*** Opening of Provided data ***
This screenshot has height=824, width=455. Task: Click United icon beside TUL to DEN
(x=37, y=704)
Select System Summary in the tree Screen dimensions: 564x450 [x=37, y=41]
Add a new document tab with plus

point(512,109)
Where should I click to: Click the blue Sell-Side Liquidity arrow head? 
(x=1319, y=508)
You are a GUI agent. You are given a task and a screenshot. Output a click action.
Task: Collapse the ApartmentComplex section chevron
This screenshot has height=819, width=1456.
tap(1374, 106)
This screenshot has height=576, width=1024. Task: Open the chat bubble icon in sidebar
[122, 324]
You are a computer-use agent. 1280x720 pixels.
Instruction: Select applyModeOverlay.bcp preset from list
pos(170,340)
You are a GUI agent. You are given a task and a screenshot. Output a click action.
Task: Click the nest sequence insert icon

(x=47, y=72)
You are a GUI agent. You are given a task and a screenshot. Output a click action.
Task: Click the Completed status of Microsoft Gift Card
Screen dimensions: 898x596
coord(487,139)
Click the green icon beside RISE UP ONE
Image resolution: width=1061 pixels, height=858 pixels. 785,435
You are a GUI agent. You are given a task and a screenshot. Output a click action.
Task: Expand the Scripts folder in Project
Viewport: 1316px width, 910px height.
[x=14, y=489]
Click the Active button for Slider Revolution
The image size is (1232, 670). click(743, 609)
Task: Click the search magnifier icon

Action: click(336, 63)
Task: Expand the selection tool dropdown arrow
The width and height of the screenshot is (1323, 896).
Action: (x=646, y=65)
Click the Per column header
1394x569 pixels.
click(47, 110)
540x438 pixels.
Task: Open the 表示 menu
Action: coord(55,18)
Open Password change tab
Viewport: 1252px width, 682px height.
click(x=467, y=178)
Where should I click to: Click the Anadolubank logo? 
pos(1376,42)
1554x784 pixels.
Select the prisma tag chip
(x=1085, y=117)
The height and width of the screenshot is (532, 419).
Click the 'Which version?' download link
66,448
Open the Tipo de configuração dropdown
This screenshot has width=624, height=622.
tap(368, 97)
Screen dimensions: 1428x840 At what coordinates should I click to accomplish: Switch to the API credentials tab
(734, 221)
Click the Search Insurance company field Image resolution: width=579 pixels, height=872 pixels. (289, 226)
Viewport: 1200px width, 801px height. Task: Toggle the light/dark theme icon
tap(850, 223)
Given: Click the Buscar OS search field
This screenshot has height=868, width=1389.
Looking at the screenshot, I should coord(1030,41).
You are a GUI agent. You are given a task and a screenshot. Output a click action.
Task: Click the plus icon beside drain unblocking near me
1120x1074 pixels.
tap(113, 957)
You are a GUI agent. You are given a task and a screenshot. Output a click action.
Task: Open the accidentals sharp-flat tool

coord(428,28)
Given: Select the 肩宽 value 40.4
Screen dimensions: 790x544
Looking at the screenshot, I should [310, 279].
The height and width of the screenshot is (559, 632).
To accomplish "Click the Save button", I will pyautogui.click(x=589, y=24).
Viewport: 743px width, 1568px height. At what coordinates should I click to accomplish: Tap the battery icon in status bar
*** Close of Provided data ***
**Work instruction**
Lines with the word "field" in them are the answer; report each one from the data.

**Answer to this problem**
Click the Search Insurance company field Image resolution: width=579 pixels, height=872 pixels. (289, 226)
Given: Click the Buscar OS search field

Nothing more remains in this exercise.